Traders are betting that inflation will slow toward the midpoint of the range targeted by South Africa’s central bank, giving policy makers room to extend their rate pause and eventually pivot to a cutting cycle.
The five-year breakeven rate, a market measure of price-growth expectation, fell to 5.07% on Tuesday, the lowest since Feb. 14. The South African Reserve Bank’s target range is 3% to 6%, which is where it prefers to anchor expectations.
Market bets are converging with economists’ forecasts that South Africa’s central bank will leave the benchmark rate unchanged for a third straight meeting while price pressures ease.

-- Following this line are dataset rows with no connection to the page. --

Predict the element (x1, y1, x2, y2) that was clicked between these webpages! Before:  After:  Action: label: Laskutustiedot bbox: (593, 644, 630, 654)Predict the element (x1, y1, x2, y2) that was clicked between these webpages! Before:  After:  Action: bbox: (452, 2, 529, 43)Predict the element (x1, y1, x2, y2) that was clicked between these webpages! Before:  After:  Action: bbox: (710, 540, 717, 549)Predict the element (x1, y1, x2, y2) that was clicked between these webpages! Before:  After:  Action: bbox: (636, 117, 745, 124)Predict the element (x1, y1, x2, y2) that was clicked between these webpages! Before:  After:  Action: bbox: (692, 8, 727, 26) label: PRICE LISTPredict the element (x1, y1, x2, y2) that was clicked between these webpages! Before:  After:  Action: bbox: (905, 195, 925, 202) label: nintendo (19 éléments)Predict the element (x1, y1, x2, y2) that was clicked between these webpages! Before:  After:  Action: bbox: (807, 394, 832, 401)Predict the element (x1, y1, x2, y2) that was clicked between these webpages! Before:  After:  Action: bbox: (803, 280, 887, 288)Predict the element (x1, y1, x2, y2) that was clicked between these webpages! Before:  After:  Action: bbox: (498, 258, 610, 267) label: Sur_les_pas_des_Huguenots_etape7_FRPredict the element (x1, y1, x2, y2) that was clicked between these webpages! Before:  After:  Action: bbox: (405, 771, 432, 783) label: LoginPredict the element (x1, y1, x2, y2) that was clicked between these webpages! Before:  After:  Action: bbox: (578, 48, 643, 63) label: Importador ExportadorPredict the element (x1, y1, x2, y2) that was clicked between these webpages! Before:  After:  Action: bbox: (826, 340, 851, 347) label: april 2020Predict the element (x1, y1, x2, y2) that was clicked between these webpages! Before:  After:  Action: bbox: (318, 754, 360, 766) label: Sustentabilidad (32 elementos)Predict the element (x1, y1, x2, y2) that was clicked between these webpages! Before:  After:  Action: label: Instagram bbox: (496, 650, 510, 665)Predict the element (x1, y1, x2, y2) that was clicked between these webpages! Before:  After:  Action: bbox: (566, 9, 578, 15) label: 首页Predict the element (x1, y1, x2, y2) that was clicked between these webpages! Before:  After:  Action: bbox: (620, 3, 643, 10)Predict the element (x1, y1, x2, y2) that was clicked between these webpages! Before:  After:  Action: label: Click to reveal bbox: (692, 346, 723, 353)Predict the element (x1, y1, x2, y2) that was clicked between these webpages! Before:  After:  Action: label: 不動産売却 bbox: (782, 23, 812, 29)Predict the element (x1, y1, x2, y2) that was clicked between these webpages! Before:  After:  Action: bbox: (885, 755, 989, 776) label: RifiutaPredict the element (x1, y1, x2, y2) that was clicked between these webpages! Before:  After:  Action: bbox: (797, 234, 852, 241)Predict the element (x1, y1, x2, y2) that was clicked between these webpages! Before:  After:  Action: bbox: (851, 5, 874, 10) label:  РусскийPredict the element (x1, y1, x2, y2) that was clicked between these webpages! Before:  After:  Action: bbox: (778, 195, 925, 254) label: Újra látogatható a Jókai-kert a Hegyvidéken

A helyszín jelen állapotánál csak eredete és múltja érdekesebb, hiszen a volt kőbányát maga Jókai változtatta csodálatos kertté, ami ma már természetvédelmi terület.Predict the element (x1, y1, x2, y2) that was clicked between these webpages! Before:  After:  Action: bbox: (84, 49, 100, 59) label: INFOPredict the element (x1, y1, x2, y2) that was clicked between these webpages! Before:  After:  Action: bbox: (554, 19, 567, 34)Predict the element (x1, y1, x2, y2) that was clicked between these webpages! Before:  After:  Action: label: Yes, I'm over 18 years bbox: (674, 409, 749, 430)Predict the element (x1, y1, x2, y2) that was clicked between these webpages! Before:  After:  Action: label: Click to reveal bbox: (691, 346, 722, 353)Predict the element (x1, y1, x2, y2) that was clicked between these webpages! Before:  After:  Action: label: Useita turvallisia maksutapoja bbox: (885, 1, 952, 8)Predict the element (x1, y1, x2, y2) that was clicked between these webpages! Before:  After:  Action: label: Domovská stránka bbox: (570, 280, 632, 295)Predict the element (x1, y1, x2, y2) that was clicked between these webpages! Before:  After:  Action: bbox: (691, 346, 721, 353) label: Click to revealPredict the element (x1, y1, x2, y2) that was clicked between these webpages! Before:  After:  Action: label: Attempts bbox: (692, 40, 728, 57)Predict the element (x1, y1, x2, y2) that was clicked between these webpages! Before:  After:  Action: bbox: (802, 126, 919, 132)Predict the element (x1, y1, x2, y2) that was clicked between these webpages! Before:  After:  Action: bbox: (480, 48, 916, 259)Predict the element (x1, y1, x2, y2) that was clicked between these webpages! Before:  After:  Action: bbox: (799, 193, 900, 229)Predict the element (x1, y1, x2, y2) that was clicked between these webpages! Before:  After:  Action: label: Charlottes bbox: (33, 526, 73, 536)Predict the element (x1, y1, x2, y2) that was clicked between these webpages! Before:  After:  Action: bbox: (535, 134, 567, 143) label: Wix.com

Options trading reflects expectations the monetary committee will leave borrowing costs at 8.25% on Thursday, with about a 10% chance assigned to a rate cut. That mirrors with a unanimous view among 22 economists in a Bloomberg survey, most of which only anticipate rate cuts from the second quarter of next year.
“The combination of steady policy rates over the next quarter, in a likely gradual downward CPI profile toward 5% by Q2 next year may generate a better environment for ZAR rates and SAGB yields over the next couple of months,” said Citigroup strategists including Bhumika Gupta in a note to clients. The firm is overweight South African local bonds.
The yield on notes due in 2035 has dropped six days in a row to trade at 11.53%, the lowest since July. The past three weekly bond auctions, including Tuesday’s, have received orders in excess of 14 billion rand ($760 million) for the 3.9 billion worth of securities on offer, data from the central banks shows.